Finnish IT services and enterprise cloud hosting provider Tietoevry is grappling with the aftermath of a ransomware attack, causing widespread outages for multiple customers and cities in Sweden. The attack, reportedly orchestrated by the Akira ransomware gang, targeted one of Tietoevry’s data centers in Sweden, impacting the company’s managed cloud hosting services.
Tietoevry, a major player in the IT services sector with approximately 24,000 employees worldwide and a 2023 revenue of $3.1 billion, confirmed that the ransomware incident occurred from Friday night into Saturday morning. The affected data center is crucial for the company’s enterprise-managed cloud hosting service, leading to disruptions for various customers in Sweden.

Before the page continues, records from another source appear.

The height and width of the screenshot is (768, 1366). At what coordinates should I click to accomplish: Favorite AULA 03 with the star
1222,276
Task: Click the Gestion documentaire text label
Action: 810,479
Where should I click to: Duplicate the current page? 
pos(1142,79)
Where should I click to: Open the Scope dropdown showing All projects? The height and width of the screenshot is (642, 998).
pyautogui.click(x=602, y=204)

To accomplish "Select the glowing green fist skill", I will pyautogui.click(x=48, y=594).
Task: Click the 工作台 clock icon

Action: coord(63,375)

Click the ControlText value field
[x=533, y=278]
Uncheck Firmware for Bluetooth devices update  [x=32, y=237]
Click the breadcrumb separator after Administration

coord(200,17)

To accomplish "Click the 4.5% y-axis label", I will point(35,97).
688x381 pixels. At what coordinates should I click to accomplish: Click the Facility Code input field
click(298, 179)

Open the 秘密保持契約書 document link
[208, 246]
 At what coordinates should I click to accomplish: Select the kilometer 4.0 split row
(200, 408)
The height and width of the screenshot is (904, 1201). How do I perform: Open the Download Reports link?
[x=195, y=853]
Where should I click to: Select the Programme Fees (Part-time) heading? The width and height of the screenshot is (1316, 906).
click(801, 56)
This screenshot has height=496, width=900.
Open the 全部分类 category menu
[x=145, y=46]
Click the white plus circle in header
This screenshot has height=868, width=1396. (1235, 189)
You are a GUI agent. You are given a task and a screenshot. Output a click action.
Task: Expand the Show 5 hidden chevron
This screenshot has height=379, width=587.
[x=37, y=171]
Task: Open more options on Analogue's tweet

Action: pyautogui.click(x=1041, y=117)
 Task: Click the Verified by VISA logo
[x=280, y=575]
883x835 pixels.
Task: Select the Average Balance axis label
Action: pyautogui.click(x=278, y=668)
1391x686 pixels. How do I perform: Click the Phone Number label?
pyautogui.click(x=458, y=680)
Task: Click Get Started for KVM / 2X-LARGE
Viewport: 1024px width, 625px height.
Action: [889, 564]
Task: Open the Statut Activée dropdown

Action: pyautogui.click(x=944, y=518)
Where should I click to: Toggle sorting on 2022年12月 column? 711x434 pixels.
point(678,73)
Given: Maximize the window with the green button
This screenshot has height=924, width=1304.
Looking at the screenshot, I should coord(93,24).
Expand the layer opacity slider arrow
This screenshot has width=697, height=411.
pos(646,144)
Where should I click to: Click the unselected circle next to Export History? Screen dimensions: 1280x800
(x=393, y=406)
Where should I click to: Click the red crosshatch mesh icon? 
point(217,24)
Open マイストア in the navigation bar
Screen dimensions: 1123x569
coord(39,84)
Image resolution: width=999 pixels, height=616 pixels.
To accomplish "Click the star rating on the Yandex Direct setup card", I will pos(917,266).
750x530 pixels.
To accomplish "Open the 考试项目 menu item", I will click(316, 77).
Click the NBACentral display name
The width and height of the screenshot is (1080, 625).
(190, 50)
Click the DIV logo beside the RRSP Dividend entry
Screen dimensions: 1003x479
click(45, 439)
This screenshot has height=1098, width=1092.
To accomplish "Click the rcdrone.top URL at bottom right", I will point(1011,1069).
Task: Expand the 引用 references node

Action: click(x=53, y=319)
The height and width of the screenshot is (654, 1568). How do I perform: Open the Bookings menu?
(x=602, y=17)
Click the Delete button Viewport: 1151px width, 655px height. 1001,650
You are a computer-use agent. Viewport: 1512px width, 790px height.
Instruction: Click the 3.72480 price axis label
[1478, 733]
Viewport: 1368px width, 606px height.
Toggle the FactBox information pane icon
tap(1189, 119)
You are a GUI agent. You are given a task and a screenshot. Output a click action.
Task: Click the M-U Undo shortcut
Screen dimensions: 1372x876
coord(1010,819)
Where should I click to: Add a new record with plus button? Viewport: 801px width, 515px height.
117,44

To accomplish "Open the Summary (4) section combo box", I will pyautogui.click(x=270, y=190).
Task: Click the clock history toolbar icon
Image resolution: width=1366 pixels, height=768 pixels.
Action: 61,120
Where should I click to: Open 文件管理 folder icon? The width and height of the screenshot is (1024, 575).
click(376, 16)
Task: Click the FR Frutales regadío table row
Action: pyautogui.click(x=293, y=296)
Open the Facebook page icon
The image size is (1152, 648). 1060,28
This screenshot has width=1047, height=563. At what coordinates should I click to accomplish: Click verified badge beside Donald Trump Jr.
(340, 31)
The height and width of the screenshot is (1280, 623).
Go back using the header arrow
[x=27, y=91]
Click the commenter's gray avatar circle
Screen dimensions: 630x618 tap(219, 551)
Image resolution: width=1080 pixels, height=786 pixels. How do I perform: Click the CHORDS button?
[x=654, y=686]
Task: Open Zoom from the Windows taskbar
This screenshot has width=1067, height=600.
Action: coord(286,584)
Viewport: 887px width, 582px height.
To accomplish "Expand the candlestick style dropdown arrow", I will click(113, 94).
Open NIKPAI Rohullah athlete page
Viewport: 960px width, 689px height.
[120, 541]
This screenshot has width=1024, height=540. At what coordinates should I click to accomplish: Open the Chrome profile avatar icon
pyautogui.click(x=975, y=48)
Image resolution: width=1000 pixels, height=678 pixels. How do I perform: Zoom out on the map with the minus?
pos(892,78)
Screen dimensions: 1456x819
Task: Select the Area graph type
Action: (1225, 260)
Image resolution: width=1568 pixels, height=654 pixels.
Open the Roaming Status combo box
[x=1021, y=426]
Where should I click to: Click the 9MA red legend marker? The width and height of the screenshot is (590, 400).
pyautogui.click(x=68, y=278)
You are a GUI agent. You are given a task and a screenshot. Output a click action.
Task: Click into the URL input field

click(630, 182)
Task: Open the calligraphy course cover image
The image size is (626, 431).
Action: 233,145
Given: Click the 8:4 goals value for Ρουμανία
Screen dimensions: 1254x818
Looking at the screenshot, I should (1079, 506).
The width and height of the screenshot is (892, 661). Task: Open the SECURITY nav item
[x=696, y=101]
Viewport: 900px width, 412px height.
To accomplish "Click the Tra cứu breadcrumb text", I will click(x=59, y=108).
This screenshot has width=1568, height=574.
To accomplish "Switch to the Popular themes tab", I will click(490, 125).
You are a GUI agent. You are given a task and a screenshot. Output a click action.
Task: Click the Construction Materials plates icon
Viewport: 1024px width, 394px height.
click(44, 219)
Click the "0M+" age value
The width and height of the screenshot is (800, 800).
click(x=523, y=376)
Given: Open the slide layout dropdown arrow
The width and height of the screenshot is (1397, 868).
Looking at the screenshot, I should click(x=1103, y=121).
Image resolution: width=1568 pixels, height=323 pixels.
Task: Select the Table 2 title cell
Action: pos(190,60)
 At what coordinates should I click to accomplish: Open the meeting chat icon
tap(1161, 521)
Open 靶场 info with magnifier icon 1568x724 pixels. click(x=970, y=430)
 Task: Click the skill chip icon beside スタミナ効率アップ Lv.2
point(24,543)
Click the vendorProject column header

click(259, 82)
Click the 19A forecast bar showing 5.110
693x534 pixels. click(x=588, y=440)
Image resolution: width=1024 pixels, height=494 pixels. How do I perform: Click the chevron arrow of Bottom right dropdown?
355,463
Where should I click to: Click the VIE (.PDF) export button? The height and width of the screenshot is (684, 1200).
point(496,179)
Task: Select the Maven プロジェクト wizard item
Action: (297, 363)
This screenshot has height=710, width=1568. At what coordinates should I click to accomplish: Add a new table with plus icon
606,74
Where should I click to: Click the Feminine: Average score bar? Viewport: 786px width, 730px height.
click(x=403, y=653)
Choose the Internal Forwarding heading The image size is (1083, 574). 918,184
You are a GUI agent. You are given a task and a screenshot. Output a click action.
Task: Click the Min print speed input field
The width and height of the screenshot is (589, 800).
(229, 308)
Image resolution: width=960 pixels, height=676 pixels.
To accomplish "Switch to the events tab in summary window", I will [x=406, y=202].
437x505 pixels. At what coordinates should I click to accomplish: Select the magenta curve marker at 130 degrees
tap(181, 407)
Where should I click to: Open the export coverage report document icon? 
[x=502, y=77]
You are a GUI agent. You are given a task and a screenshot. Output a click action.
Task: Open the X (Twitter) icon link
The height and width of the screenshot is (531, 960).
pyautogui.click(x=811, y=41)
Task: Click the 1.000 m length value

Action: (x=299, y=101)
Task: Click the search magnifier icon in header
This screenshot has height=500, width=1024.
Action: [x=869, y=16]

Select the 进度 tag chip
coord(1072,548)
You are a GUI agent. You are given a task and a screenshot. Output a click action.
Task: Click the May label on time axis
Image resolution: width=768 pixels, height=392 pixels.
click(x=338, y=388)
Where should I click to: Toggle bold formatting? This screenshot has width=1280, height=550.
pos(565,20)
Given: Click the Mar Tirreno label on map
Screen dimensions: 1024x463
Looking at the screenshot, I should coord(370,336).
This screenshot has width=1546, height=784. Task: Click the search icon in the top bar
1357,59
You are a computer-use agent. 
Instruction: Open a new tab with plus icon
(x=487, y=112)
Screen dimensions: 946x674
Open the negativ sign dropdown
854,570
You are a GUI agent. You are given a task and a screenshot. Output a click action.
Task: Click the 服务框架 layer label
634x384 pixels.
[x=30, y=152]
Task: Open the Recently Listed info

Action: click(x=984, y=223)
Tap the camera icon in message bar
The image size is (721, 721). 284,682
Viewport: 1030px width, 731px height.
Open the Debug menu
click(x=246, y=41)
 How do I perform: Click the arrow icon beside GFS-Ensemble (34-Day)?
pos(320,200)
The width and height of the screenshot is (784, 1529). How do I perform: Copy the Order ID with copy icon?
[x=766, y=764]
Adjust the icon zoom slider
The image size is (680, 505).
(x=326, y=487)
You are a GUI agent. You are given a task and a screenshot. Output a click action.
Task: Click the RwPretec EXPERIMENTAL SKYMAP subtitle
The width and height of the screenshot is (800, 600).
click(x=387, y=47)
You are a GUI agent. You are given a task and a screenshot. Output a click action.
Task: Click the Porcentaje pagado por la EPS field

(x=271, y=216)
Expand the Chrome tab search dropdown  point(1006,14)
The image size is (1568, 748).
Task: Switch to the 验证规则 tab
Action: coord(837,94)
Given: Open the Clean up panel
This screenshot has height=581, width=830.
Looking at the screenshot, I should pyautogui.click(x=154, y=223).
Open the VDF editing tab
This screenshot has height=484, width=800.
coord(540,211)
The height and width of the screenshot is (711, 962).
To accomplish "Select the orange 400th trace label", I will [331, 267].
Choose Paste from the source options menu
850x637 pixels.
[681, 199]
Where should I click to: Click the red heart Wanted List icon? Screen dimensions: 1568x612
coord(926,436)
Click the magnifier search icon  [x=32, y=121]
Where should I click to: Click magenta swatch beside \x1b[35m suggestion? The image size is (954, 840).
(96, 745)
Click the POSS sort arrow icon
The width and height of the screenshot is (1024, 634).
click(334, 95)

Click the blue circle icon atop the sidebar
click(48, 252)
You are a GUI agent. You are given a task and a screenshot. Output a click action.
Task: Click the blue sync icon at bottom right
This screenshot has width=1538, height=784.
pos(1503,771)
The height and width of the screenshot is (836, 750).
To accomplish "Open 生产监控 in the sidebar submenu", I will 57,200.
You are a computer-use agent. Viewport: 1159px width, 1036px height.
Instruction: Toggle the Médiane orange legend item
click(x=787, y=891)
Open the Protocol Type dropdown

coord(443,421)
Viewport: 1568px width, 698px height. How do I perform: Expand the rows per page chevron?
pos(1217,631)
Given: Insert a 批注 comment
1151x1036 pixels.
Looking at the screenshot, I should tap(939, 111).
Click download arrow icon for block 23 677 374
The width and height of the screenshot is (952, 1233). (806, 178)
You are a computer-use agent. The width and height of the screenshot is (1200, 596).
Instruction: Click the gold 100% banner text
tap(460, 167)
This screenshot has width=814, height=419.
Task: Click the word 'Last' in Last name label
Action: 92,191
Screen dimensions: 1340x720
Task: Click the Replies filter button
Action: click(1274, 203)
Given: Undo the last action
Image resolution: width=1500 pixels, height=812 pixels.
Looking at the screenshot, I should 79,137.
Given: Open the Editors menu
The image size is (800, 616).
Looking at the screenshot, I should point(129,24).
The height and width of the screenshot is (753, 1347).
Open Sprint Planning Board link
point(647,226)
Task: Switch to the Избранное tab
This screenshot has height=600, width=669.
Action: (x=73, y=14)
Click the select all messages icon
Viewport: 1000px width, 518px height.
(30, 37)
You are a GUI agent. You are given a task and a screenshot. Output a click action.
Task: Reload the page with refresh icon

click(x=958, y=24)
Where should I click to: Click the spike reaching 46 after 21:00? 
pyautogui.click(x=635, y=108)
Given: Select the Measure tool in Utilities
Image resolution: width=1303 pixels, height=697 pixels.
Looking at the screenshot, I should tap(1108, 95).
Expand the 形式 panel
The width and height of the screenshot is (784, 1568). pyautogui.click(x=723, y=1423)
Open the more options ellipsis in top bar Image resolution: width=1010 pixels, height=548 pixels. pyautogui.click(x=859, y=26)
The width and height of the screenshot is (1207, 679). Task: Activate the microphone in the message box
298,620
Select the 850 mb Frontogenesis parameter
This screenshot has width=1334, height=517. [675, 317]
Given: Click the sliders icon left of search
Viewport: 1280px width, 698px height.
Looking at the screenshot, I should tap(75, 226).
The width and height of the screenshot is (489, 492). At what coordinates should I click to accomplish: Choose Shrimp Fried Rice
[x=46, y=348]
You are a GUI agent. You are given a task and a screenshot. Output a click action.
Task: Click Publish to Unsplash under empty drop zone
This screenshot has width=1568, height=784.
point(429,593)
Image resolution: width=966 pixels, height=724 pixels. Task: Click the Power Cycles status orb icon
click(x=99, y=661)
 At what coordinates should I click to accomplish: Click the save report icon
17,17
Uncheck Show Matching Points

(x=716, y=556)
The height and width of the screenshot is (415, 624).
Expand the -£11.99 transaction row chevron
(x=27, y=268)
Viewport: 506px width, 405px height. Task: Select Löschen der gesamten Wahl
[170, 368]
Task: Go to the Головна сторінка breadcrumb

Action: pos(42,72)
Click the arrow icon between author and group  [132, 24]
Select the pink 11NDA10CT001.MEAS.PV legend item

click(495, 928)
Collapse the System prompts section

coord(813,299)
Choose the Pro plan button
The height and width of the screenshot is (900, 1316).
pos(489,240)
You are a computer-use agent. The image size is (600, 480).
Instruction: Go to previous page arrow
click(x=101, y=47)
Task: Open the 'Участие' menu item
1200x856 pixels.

In response to the attack, Tietoevry promptly isolated the affected platform and assured that the ransomware incident has not affected other parts of the company’s infrastructure. However, the ongoing efforts to restore infrastructure and services are still impacting customers as servers are brought back online.
Among the affected entities is Filmstaden, Sweden’s largest cinema chain, which confirmed the impact on its online ticket purchasing system. The outage extends to various universities and colleges, including Karolinska Institutet, SLU, University West, Stockholm University, Lunds Universitet, and Malmö University.
The Akira ransomware operation is identified as the perpetrator behind the attack, a group that gained notoriety since its launch in March 2023, focusing on double-extortion attacks worldwide. The Finnish National Cyber Security Center (NCSC) warned about the ongoing Akira attacks in the country, with 12 reported cases in 2023, primarily exploiting weakly secured Cisco VPN implementations or unpatched vulnerabilities.
The modus operandi of the Akira ransomware gang involves breaching Cisco VPN accounts lacking multi-factor authentication, allowing them to access internal corporate networks. Once inside, the threat actors move laterally, steal corporate data, and, after gaining administrative privileges, encrypt files on the network. The Finnish NCSC emphasized the difficulty of recovery in such incidents and advised companies to configure MFA on all VPN accounts, sending logging data to a remote syslog server for enhanced security monitoring.
To mitigate the risk of ransomware attacks like the one targeting Tietoevry, organizations should prioritize a multi-layered cybersecurity approach. Regularly update and patch software, employ robust endpoint protection, conduct regular backups, and educate employees on recognizing phishing attempts. Implement network segmentation to contain potential breaches and invest in advanced threat detection systems to identify and neutralize malicious activity promptly.